G20サミットであいさつする安倍晋三首相(中央)=6月28日、大阪市(代表撮影)
G20サミットであいさつする安倍晋三首相(中央)=6月28日、大阪市(代表撮影)

 国内で今年の大きな政治・経済イベントとして、6月末に大阪市で開かれた20カ国・地域(G20)首脳会議(サミット)が閉幕した。採択された「大阪首脳宣言」では、最大の懸案だった米中貿易摩擦について「自由で公平、無差別」な貿易環境を実現するよう努力すると明記し両国に自制を求めたものの、具体的な解決策には踏み込めずに終わった。G20の存在意義が問われ続ける中、激論が交わされているに違いない討議を思い切って全て報道陣に公開し、注目度を高めてはどうだろうか。

日本は「調停役」果たす

 今回のG20サミットで、議長国の日本は、首脳宣言の取りまとめに相当腐心したようだ。
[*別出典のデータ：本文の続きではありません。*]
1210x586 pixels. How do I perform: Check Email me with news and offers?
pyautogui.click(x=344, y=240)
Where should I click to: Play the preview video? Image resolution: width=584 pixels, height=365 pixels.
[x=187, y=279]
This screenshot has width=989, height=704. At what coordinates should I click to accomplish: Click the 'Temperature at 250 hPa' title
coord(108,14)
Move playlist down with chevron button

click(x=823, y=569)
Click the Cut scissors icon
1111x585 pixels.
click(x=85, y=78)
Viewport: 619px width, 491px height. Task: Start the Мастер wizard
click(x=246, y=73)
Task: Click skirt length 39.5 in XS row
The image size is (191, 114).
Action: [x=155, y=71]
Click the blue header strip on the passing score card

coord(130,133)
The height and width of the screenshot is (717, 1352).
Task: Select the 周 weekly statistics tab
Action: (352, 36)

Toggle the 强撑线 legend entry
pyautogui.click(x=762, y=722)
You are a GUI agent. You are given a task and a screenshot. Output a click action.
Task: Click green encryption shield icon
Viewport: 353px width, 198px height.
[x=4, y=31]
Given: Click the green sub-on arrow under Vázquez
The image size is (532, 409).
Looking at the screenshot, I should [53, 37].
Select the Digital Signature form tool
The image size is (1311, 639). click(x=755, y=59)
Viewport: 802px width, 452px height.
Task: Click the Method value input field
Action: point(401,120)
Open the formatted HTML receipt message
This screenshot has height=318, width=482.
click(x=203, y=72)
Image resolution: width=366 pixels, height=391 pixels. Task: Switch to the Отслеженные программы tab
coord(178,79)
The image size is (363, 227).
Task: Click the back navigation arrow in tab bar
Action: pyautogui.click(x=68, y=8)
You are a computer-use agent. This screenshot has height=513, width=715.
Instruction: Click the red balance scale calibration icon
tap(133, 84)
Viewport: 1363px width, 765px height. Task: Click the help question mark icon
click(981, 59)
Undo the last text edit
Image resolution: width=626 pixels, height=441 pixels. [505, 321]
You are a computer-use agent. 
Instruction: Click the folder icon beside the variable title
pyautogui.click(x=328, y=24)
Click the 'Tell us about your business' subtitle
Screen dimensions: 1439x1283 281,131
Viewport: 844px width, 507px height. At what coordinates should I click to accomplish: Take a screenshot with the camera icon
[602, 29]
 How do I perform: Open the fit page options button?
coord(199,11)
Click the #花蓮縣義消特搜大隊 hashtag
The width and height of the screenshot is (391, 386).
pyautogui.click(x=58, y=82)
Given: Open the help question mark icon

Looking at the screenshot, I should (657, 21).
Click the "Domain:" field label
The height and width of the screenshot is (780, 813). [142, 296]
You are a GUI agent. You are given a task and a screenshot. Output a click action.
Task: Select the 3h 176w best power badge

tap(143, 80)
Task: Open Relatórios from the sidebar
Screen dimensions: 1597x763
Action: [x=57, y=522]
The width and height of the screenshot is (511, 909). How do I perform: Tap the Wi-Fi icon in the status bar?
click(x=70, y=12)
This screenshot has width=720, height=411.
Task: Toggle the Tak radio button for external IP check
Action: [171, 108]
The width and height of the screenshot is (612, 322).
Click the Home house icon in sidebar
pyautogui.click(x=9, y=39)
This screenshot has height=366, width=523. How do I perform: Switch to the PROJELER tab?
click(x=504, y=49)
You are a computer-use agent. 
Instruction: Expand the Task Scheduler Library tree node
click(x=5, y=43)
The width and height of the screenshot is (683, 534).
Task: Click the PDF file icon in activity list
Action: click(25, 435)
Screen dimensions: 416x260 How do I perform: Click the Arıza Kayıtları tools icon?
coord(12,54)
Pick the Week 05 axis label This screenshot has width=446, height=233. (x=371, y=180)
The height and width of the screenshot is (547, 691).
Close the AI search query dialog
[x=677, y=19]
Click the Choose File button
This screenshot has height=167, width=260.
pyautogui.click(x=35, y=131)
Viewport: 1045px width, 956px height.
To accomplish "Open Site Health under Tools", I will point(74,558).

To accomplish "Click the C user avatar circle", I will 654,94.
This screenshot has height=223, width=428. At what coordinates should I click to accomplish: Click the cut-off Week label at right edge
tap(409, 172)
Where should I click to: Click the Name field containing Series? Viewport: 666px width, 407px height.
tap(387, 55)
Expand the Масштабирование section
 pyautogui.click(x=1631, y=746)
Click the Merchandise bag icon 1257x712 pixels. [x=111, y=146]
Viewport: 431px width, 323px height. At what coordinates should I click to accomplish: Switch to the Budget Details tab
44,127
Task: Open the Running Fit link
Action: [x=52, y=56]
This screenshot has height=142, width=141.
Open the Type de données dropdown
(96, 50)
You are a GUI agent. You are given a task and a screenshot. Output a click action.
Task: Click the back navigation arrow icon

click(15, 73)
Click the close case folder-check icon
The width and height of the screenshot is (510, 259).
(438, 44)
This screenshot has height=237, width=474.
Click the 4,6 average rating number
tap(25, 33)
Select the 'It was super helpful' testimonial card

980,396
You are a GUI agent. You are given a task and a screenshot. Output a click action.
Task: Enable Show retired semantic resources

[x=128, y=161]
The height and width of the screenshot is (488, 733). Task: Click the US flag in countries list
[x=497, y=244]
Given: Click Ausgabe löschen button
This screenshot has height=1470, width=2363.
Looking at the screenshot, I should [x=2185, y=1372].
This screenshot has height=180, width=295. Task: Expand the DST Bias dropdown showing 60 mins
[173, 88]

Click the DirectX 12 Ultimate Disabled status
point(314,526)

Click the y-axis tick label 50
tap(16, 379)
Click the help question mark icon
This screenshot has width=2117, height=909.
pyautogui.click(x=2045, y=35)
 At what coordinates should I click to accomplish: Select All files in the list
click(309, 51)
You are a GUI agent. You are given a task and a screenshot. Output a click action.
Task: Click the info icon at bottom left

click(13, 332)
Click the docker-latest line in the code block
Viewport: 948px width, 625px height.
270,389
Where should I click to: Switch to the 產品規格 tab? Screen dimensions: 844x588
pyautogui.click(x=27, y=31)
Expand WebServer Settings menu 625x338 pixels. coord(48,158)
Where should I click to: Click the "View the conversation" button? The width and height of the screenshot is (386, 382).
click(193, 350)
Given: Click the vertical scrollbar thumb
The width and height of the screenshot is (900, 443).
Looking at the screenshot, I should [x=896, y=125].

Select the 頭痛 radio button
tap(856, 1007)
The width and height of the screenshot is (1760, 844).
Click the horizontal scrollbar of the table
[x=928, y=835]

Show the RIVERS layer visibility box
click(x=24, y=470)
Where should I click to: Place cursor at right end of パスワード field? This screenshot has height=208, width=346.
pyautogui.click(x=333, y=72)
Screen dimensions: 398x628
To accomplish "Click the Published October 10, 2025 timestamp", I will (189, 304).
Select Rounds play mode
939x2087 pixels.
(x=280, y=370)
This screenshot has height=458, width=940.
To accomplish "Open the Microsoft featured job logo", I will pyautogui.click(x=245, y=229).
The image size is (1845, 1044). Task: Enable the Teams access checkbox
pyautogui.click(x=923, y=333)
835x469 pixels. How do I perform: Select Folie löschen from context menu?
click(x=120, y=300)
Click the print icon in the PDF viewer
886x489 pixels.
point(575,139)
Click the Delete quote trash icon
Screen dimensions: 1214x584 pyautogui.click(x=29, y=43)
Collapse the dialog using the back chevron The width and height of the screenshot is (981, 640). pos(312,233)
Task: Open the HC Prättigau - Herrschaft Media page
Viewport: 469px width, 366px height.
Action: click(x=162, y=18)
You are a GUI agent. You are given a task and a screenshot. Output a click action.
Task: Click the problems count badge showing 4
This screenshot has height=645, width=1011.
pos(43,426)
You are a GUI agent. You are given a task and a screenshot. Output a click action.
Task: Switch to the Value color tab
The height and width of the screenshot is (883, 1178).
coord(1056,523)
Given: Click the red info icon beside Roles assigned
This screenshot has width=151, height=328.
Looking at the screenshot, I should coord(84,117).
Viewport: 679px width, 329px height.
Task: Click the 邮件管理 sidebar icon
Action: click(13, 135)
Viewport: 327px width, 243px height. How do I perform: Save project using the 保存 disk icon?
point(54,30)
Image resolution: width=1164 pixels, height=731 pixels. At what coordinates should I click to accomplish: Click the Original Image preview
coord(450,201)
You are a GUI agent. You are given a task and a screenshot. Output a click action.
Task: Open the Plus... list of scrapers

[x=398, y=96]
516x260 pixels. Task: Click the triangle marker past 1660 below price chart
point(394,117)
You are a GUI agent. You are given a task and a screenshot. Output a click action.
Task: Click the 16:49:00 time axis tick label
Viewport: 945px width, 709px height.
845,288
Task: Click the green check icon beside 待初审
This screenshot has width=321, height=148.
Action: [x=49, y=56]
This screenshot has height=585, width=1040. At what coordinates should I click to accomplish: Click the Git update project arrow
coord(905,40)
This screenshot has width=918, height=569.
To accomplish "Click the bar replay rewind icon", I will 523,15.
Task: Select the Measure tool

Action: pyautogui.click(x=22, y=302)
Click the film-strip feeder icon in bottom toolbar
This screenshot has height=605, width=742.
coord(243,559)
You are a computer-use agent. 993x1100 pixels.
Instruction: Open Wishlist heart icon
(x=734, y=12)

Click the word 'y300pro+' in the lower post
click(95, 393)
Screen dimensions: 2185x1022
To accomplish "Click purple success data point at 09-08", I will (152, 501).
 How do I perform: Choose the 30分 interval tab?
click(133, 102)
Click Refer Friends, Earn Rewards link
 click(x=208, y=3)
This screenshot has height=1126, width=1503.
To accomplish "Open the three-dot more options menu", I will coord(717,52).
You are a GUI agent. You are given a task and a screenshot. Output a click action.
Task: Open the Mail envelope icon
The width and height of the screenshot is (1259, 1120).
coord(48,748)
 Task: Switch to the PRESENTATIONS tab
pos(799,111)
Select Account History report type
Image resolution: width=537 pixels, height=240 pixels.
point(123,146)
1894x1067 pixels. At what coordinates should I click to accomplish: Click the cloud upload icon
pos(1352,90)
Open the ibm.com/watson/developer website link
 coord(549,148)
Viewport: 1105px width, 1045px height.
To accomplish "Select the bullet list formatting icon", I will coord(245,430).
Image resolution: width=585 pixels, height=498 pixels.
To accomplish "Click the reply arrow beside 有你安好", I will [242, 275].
 特に、目立ったのが地球温暖化防止の国際的枠組み「パリ協定」をめぐる表現だったとみられる。フランスを中心に欧州各国は協定にこだわった。マクロン仏大統領はサミット直前、「協定に触れず、野心的な目標を擁護できないなら」署名しない可能性を表明するなど強硬姿勢を見せた。これに対し、パリ協定からの脱退を宣言している米国が難色を示した。

 この結果、G20全体でパリ協定実施ガイドライン採択などの成果に「留意する」ことで合意。米国の完全な孤立が避けられた一方、前回サミットに続き、協定に基づかない米国の取り組みを個別記載する形に落ち着いた。政府関係者は「前夜になって米国が独立させる体裁を求めてきた」と打ち明ける。

 米中摩擦をめぐる文言でも紛糾した。米中それぞれが自国の批判と取られかねない表現に難色を示した。日本は「片方だけが批判されていると誤解されないよう」(政府高官)双方の問題点を指摘することで、米中から譲歩を引き出した。

 この結果、「反保護主義」こそ明記しなかったものの、「自由」「公平」など貿易戦争を過熱させる米中を牽制(けんせい)する文言を盛り込むことに成功した。自由貿易の基本原則を練り込んだ日本の努力の跡はうかがえ、議長の安倍晋三首相は「調停役」としての責務をまずまず果たしたといえるのではないだろうか。